When a president resigned: LBJ and 1968
Ford, Carter and Bush are not perfect parallels for 2024: Biden did not pose a credible challenge in the primaries and, despite the fallout from the debate, he enjoys a lot of personal goodwill in his party. So perhaps the best comparison is Johnson.
The assassination of John F. Kennedy helped Johnson ascend to the Oval Office in November 1963. The flamboyant Texan, known as LBJ, defeated Republican Barry Goldwater in 1964. Johnson introduced the most comprehensive bills since Roosevelt: the Civil Rights Act of 1964, the Voting Rights Act of 1965, and Medicare and Medicaid. However, Johnson greatly expanded US involvement in Vietnam – and lied to the country in the process. He was also unable to lead Americans through the social changes of that time.
Presidential campaigns were shorter back then, and it was not until March 31, 1968, that Johnson reflected on his waning popularity and announced his intentions. After frail results in the first primaries, which were not yet binding matters at the time, Johnson said in a speech in the Oval Office: “I will neither seek nor accept my party’s nomination for another term as your President.”
What followed, however, is not necessarily encouraging for Democrats, who had hoped to hear the same from Biden.
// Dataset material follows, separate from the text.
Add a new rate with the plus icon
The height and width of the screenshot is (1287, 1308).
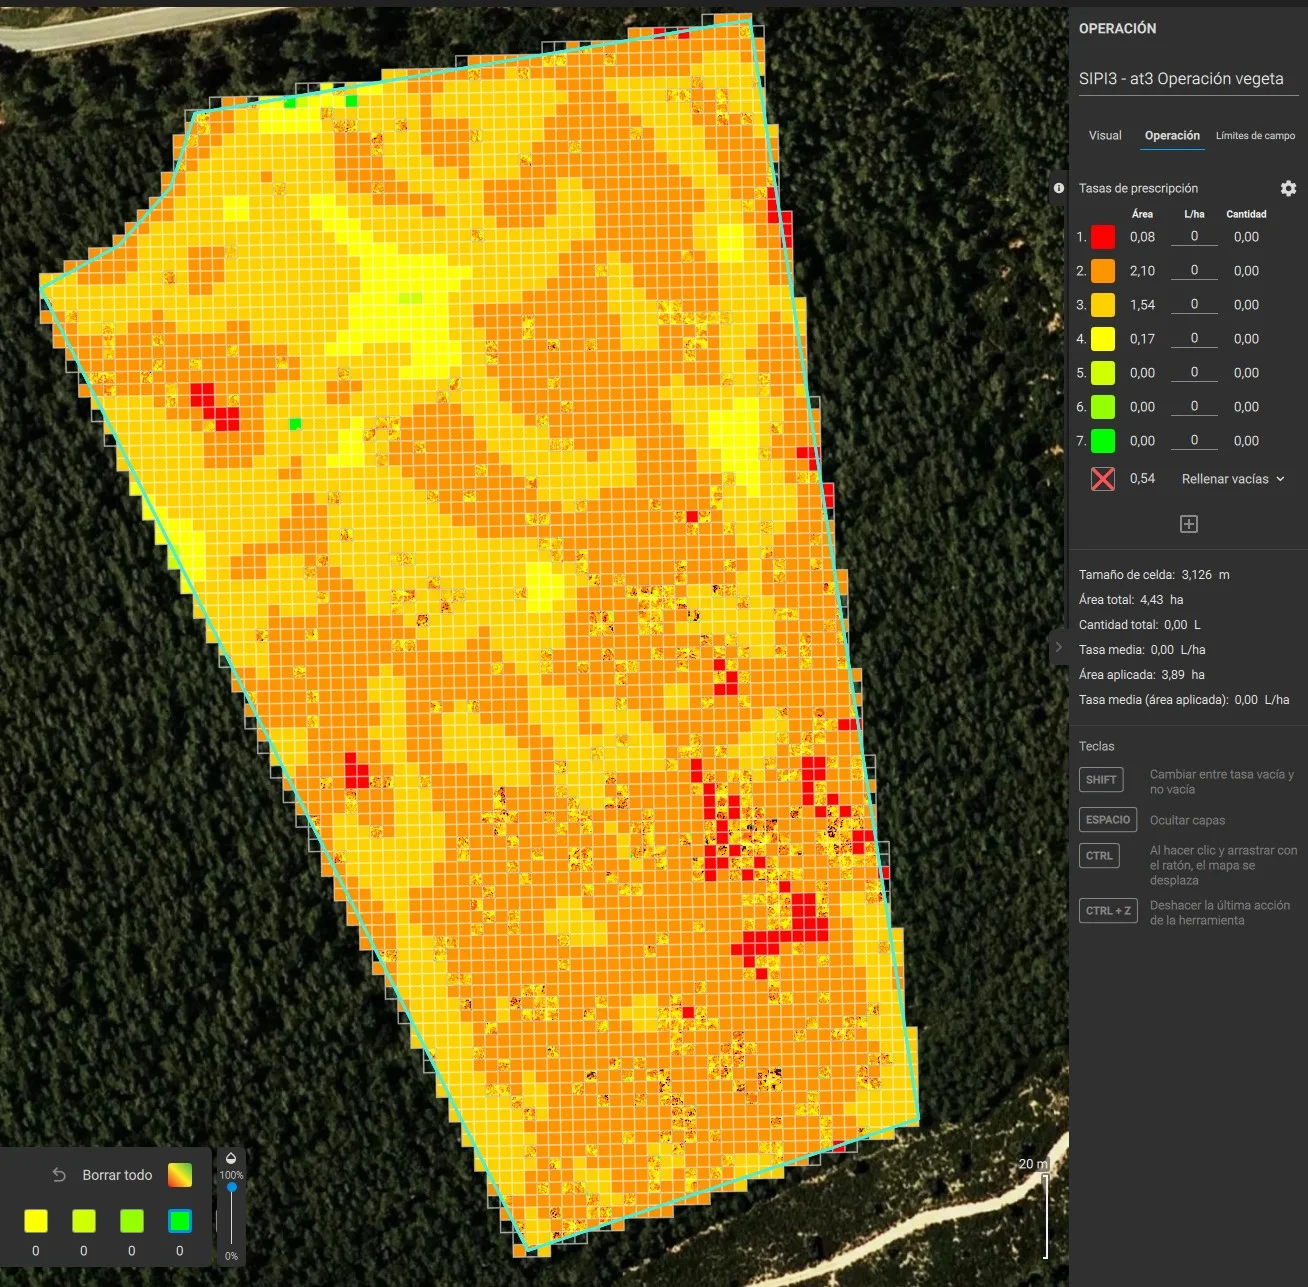[1189, 524]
New York Senator Robert F. Kennedy – whose son Robert F. Kennedy Jr. is running as an independent presidential candidate this year – was involved in a heated Democratic battle for the nomination and secured a lead with his victory in the California primary in June, but was assassinated in Los Angeles minutes after his victory speech.
The Democrats were left with a turbulent convention in Chicago – the venue for the 2024 convention. They chose Vice President Hubert Humphrey to oppose Nixon, the former Republican vice president who lost to John F. Kennedy in 1960 and also lost the California gubernatorial election in 1962.
Neither Nixon nor Humphrey enjoyed great popularity, and the resulting general election was close, with independent George Wallace a deciding factor. Nixon outpolled Humphrey by about 500,000 votes out of 73 million cast, securing 301 electoral votes.
Seven months after a beleaguered Democratic president resigned, his party suffered a defeat. The Republicans, whose president-elect would one day resign in disgrace, staged a comeback.